Soundings

Louis Anemone
What Seattle’s Cops Should Have Done
They let protestors reduce Seattle to near-anarchy. It never would have happened in Gotham.
Winter 2000

When 30,000 demonstrators—mostly peaceful labor and environmental activists, but also a few vandals and self-proclaimed anarchists intent on destroying property—swept into Seattle at the end of November to protest a conference of the World Trade Organization, Seattle police were caught flat-footed. Instead of making sure that the protests remained orderly and the conference went on unimpeded, the cops let Seattle fall into near-anarchy, with demonstrators looting and rioting, blocking main roads, and trapping WTO officials in their hotel. After police had resorted to using rubber bullets and tear gas on unruly demonstrators, Mayor Paul Schell—ironically, a former Vietnam War protester—called out the National Guard to restore order. Law enforcement officials elsewhere in the nation ignore this spectacle—eerily reminiscent of the urban unrest of the 1960s and 70s—at their peril, as the subsequent resignation of Seattle's top cop, Norm Stamper, demonstrates. Urban security is a crucial responsibility of all big-city police forces.

Seattle police could learn a thing or two on urban security from the New York Police Department. With long experience policing large demonstrations, visits from foreign dignitaries, and huge events like New Year's Eve in Times Square, the NYPD is better equipped to deal with urban security than any other police force in America. The NYPD sets itself two goals in policing major demonstrations: protecting the public—including the demonstrators themselves—and guaranteeing protestors' right to free expression, always balanced against the rights of others to go about their business safely.

To achieve these two broad goals, five tactics have proven effective in New York. Seattle appears to have relied on none of them.

First, police should early on speak with protesters to establish the ground rules for demonstrations and the consequences if rules are broken. If cops have to explain things to demonstrators after protests begin, then it's already too late. Moreover, all cops—top chiefs especially—need to communicate fully with one another so that they know beforehand how to respond in a carefully calibrated way to events on the streets. If protestors fail to respond to the mere presence of police, cops should then issue clear, loud verbal warnings. Only as a last resort should they use force. That means, of course, that they need a graduated strategy to begin with: in Seattle, the police seemed to skip from passivity to naked force without any intervening steps.

Second, more important than outfitting officers with the menacing, Darth Vader-style riot helmets and tear gas, as in Seattle, is to deploy from the outset a sufficient number of police to keep demonstrations in line. They need to be deployed in the right places, so officers should sniff out potential trouble spots days in advance. In addition, police should have a reserve army of officers available to help out, if necessary, with crowd control or any unexpected emergencies that might crop up.
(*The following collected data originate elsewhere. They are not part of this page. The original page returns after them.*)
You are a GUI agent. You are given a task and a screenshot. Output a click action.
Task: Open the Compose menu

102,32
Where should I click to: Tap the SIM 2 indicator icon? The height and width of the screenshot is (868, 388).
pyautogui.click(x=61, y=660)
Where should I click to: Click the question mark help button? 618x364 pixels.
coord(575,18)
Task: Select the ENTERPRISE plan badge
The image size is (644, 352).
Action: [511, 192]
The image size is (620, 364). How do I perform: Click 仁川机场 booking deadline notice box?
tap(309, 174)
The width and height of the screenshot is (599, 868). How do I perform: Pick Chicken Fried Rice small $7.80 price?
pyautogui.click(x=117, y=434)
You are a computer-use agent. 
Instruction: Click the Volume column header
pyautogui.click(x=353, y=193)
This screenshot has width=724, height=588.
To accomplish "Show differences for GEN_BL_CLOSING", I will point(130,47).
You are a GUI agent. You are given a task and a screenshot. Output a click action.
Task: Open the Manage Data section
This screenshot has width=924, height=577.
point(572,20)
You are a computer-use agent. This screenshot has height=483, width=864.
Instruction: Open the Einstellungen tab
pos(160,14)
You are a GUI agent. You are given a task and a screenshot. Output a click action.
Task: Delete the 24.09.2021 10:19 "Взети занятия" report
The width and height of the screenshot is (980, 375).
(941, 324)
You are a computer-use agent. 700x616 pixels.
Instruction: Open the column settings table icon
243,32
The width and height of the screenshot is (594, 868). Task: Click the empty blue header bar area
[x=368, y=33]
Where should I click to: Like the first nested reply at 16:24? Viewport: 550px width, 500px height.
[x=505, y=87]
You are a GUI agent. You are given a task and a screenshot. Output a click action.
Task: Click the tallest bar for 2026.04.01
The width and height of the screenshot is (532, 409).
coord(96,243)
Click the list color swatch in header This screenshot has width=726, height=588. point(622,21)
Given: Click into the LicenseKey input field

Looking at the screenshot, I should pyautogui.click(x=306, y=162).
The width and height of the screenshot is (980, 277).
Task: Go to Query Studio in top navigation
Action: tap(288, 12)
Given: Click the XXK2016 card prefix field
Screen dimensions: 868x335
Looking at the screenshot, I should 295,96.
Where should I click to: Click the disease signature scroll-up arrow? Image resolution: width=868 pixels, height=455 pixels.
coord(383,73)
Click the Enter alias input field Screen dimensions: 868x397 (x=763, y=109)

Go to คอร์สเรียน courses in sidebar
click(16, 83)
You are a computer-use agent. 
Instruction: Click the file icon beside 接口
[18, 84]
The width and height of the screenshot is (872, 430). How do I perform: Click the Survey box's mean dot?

When I was chief of department in the NYPD, for example, we had to police the UN's 50th anniversary in 1995—a security nightmare, with groups of protesters denouncing Fidel Castro's tyranny, the Chinese government's oppression of Tibet, and host of other nations' political abuses. We stationed a big reserve team of officers out of sight of the UN but close enough to intervene if needed.

Third, to prevent unruly crowds from tying up the city, police must establish "frozen zones"—spaces around major meeting halls, the perimeters of hotels, and key transportation intersections and corridors that keep the city moving. With the UN anniversary, we had to guarantee access to the UN building for 80 heads of state and representatives from more than 140 countries. We knew where all of them were staying and what route they'd be taking to the UN, and we had plans in place to keep those routes open.

Fourth, cops should be ready to disperse large crowds that threaten public safety. Police don't need to charge into a crowd to break it up, but simply to move through it at a deliberate pace, dividing it into smaller groups that can be shunted to side streets. A mix of foot officers, motorcycle cops, and mounted police usually does the trick. In 1994, we used just this method to disperse peacefully a crowd of 25,000 people, many roaring drunk, that spilled out of Madison Square Garden onto Seventh Avenue while celebrating the New York Rangers' Stanley Cup victory. Many cities have experienced riots after a home team wins a championship; not New York.

Finally, police should be prepared to arrest protesters who commit criminal acts, like the vandals who smashed the front window of a Seattle Starbucks coffee shop. They should even arrest passive resisters who refuse to move along after police warnings. Arrests can quickly cool down a simmering protest.

Had Seattle authorities followed these commonsense guidelines, they wouldn't have needed to call the National Guard. Urban disorder never would have broken out.